The Invisible Man

"All right, you fools. You've brought it on yourselves! Everything would have come right if you'd only left me alone. You've driven me near madness with your peering through the keyholes and gaping through the curtains. And now you'll suffer for it! "
Jack Griffin aka The Invisible Man as portrayed by Claude Rains in James Whale's 1933 film "The Invisible Man."

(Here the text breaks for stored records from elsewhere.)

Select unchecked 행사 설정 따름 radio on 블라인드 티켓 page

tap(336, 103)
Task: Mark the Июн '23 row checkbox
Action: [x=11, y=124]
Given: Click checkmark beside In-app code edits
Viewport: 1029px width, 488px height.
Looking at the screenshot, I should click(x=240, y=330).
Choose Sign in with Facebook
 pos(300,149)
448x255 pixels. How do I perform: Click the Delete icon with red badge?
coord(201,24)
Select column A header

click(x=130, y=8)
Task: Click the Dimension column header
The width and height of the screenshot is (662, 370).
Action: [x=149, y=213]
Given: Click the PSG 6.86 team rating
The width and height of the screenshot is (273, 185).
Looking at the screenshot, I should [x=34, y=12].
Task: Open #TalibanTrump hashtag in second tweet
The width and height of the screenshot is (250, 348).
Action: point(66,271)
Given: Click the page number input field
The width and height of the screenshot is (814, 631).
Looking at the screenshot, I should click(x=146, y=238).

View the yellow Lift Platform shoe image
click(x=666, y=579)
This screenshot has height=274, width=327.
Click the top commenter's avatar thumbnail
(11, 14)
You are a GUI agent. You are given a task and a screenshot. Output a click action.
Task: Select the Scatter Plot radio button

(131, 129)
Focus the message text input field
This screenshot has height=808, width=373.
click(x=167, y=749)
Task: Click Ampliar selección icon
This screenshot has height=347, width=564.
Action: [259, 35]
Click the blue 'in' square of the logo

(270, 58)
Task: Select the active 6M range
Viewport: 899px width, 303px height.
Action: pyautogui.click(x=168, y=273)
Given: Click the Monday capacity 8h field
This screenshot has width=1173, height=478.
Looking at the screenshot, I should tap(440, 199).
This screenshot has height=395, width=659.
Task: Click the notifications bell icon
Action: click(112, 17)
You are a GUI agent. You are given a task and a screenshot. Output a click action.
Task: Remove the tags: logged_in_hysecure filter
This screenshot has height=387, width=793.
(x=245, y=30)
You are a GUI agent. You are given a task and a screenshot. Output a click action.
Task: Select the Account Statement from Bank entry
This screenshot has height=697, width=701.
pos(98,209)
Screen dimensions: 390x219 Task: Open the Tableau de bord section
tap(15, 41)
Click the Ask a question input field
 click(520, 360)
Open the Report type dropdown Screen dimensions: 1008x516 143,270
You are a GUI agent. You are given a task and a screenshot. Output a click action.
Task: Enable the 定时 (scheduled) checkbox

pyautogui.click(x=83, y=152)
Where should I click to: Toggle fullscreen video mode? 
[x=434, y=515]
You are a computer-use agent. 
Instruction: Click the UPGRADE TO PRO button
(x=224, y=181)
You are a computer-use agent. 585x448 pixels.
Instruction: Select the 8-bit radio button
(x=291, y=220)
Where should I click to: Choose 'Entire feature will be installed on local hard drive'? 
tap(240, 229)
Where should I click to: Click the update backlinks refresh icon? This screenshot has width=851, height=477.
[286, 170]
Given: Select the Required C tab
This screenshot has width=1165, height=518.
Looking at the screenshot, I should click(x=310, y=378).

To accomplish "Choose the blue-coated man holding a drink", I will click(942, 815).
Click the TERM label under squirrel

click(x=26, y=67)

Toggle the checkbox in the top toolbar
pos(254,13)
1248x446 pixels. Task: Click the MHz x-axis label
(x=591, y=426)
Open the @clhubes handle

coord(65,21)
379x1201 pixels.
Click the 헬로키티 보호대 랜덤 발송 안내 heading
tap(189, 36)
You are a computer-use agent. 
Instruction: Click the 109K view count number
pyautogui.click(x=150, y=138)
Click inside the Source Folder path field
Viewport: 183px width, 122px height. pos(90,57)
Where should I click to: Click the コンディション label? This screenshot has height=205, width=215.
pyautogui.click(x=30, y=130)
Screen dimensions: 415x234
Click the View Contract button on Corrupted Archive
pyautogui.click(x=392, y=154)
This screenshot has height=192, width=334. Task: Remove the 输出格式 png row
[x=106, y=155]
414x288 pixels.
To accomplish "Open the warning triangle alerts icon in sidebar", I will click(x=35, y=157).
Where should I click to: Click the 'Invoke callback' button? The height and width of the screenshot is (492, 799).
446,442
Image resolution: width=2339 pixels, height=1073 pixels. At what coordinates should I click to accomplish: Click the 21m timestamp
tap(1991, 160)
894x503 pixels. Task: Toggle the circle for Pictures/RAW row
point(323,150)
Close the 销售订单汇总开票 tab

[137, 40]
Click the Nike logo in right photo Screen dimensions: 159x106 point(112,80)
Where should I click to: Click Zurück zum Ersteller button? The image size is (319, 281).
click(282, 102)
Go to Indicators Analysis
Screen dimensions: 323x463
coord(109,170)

Following the success of James Whale's "Frankenstein" Boris Karloff was hurried back from England to star as in "The Invisible Man" but ended up in a contract dispute with Universal and bowed out. Director James Whale then offered the part to Colin Clive who had portrayed Henry Frankenstein in Whale's "Frankenstein", but Clive who had plans to return to his native England to see his wife opted to stick to his vacation plans. Next up was Claude Rains. Universal executives watched one of Rains' old screen tests and were unimpressed by the look of the diminutive actor, but Whale declared, "I don't give a hang what he looks like. That's how I want the Invisible Man to sound--and I want him!"
The film was a huge success in part due to John Fulton's invisibility effects. The scenes where Rains removes his glasses and bandages to reveal nothing at all where accomplished by dressing Rains in black velvet underneath the bandages and shooting the disrobing against a black velvet background. The technique remains effective to this day.
On the DVD short documentary, Claude Rains' daughter tells of a time when the two went to see this movie in the theater years after it was made. It was bitterly cold and his face was completely covered by a hat and scarf. When he spoke to ask for the tickets, the attendant immediately recognized his voice and let them in for free.